*YOUR TASK*. Output the complete listing exactly.

>>>>>

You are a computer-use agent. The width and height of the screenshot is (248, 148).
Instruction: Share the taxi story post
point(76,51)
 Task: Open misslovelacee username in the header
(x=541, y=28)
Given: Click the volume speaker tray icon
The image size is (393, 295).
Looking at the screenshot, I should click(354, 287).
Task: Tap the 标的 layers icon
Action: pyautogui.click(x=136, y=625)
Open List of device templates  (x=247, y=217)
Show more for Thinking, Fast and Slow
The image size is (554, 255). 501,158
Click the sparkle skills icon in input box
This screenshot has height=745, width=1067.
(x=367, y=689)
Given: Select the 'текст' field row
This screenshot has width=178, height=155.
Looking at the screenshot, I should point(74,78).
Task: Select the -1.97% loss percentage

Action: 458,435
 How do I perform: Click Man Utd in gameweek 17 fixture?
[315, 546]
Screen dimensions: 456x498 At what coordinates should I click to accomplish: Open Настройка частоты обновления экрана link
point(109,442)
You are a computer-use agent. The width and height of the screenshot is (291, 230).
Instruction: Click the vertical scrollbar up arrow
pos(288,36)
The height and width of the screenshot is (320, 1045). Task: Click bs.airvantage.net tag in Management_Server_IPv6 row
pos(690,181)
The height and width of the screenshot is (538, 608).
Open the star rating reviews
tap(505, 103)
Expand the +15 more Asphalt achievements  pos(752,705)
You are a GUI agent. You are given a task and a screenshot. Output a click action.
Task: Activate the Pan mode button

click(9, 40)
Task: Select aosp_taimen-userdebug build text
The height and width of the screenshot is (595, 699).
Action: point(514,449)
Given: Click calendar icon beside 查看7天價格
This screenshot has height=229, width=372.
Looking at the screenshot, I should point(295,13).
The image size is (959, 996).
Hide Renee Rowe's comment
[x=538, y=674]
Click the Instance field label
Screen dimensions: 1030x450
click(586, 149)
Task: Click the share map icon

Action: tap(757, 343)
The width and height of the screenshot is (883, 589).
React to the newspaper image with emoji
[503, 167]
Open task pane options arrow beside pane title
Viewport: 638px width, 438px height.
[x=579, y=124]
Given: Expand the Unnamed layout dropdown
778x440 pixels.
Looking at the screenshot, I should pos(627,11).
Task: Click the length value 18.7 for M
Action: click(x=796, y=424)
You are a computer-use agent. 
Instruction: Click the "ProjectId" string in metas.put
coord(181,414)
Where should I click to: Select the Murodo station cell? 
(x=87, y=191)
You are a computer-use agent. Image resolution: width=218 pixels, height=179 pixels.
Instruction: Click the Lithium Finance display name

<<<<<

*OUTPUT OF THE EXERCISE*.
You are a computer-use agent. The width and height of the screenshot is (248, 148).
Instruction: Share the taxi story post
point(76,51)
 Task: Open misslovelacee username in the header
(x=541, y=28)
Given: Click the volume speaker tray icon
The image size is (393, 295).
Looking at the screenshot, I should click(354, 287).
Task: Tap the 标的 layers icon
Action: pyautogui.click(x=136, y=625)
Open List of device templates  (x=247, y=217)
Show more for Thinking, Fast and Slow
The image size is (554, 255). 501,158
Click the sparkle skills icon in input box
This screenshot has height=745, width=1067.
(x=367, y=689)
Given: Select the 'текст' field row
This screenshot has width=178, height=155.
Looking at the screenshot, I should point(74,78).
Task: Select the -1.97% loss percentage

Action: 458,435
 How do I perform: Click Man Utd in gameweek 17 fixture?
[315, 546]
Screen dimensions: 456x498 At what coordinates should I click to accomplish: Open Настройка частоты обновления экрана link
point(109,442)
You are a computer-use agent. The width and height of the screenshot is (291, 230).
Instruction: Click the vertical scrollbar up arrow
pos(288,36)
The height and width of the screenshot is (320, 1045). Task: Click bs.airvantage.net tag in Management_Server_IPv6 row
pos(690,181)
The height and width of the screenshot is (538, 608).
Open the star rating reviews
tap(505, 103)
Expand the +15 more Asphalt achievements  pos(752,705)
You are a GUI agent. You are given a task and a screenshot. Output a click action.
Task: Activate the Pan mode button

click(9, 40)
Task: Select aosp_taimen-userdebug build text
The height and width of the screenshot is (595, 699).
Action: point(514,449)
Given: Click calendar icon beside 查看7天價格
This screenshot has height=229, width=372.
Looking at the screenshot, I should point(295,13).
The image size is (959, 996).
Hide Renee Rowe's comment
[x=538, y=674]
Click the Instance field label
Screen dimensions: 1030x450
click(586, 149)
Task: Click the share map icon

Action: tap(757, 343)
The width and height of the screenshot is (883, 589).
React to the newspaper image with emoji
[503, 167]
Open task pane options arrow beside pane title
Viewport: 638px width, 438px height.
[x=579, y=124]
Given: Expand the Unnamed layout dropdown
778x440 pixels.
Looking at the screenshot, I should pos(627,11).
Task: Click the length value 18.7 for M
Action: click(x=796, y=424)
You are a computer-use agent. 
Instruction: Click the "ProjectId" string in metas.put
coord(181,414)
Where should I click to: Select the Murodo station cell? 
(x=87, y=191)
You are a computer-use agent. Image resolution: width=218 pixels, height=179 pixels.
Instruction: Click the Lithium Finance display name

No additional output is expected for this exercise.